Subsequent Alert Issue when Major and Minor versions are turned on.
Consider the following scenario:
- We have a document library with the following settings:
o Name – Major and Minor Version – Alert Issue
o Permission – Unique Permissions. We have broken the permissions and the library no longer inherits the permissions from the top level site collection.
- We now add a user to the top level site with Read Permissions
- The same user is added to the document library with Read permissions
- For a better clarification, following is the versioning settings for the document library:
- Now the user with Read permission logs on to the site and subscribe for an Alert for the document library. The user gets the initial alert email about the alert being created for the Document Library.
- To distinguish, I have the site admin logged in to the document library and create a alert for him. The site admin now uploads a new document to the document library.

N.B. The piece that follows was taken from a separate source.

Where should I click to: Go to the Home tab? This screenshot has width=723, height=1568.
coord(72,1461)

- We see that the user with Read only permissions does not get a subsequent alert, but the site admin does.
Conclusion:
If the user has Read permissions over a document library and if the document library has “Major and Minor” versioning turned on, then the user with the read permission will not get an alert.
This is a by-design issue.
Work-Arounds:
- Turn Off Major and Minor versioning and either keep Major versioning on or Minor versioning on, but not both.

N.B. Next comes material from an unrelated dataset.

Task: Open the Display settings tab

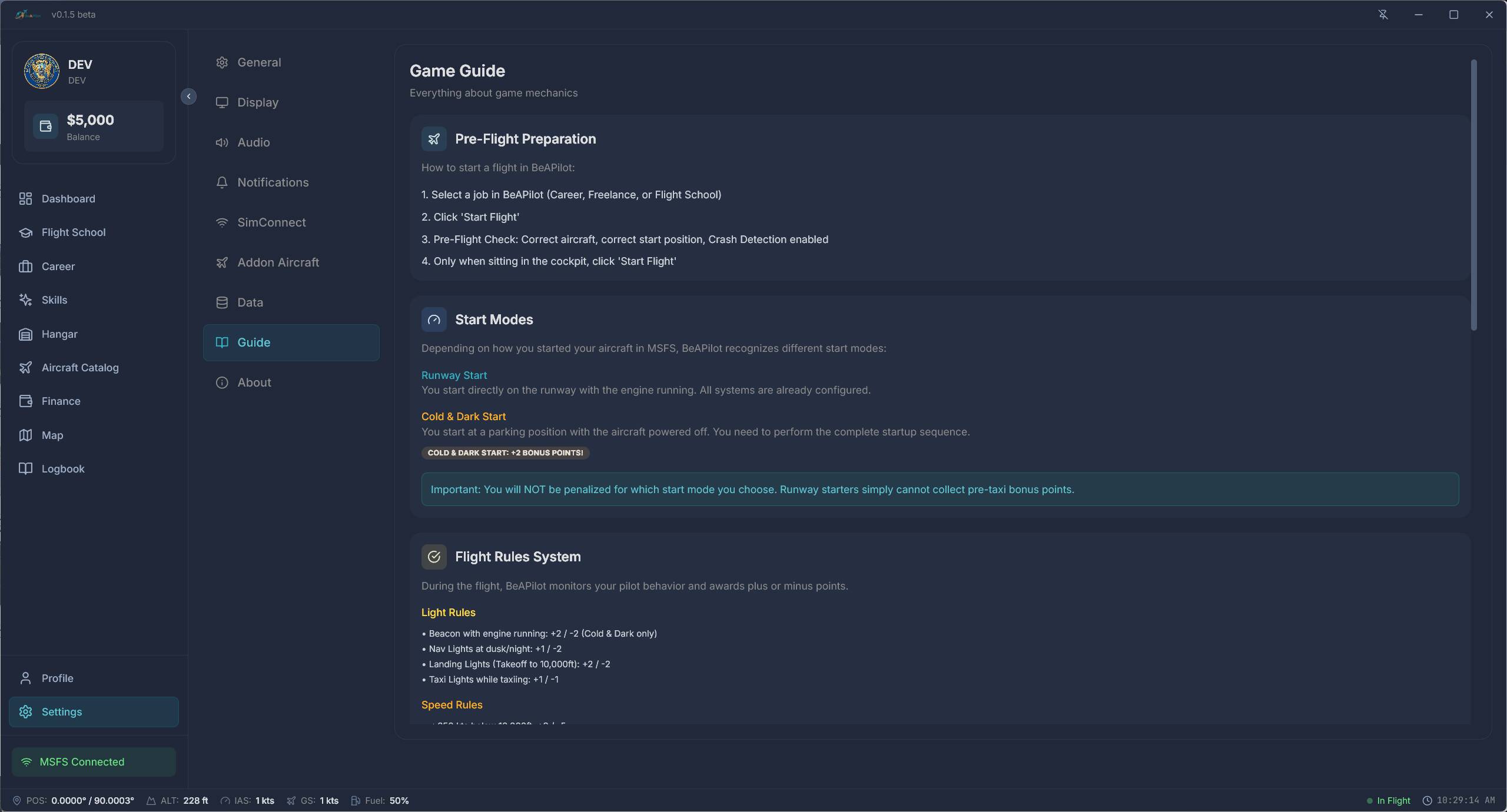Action: 257,102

- Give the user edit permission over the document library. This can be done either by assigning Contribute permission to the user or by editing the permission levels for the site.
Reason:
The user only has read permission and not edit permission over the library and its items. When a new item is inserted, the document is saved as draft and now published on the site. Thus, the document is not final. Thus, the user will not get an alert. But for the user who has edit permission, can approve the document and thus need to be notified about the document change so that the user can approve/reject the draft version.

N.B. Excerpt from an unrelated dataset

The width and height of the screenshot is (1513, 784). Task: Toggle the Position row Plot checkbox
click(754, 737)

If we follow the logic, it seems that the code is considering a minor point version (v1.2, v1.2, v1.3) only relevant for an Approver. This is incorrect logic based on how security trimming/visibility is working for the user. If a user is able to see a document then the alert system should be triggering on any change or, at a minimum, the library settings should allow the administrator to control this behavior if the current logic is deemed to be valid in some scenarios.
Is there any way that the user has only read permissions for the doc library but still receive the alerts?
Arshia
April 9, 2009 at 4:47 pm
If the user is added with “Read Only” rights, that means he has access only to the major version of the published item.
If we go by the logic, lets say, we have an web application where, domain\user is a external user and doc.docx is a document which is updated regularly by various internal users. We have to make sure that only the final data is seen by the end users. According to SharePoint, we need to add users as Read-Only or Visitors in such a scenario.
So, when multiple internal users modify the document regularly, they will create multiple minor versions. Once the team has finalized the data, they can publish the major version. The end user will read this document.
So, the user should get only updates for the final document and not for the ones that are changed regularly.
Thus, this is By-Design, with proper reasoning to support why this feature is designed in such a way. The user should have permission greater than Read or we need to keep only one of the versioning enabled on the library.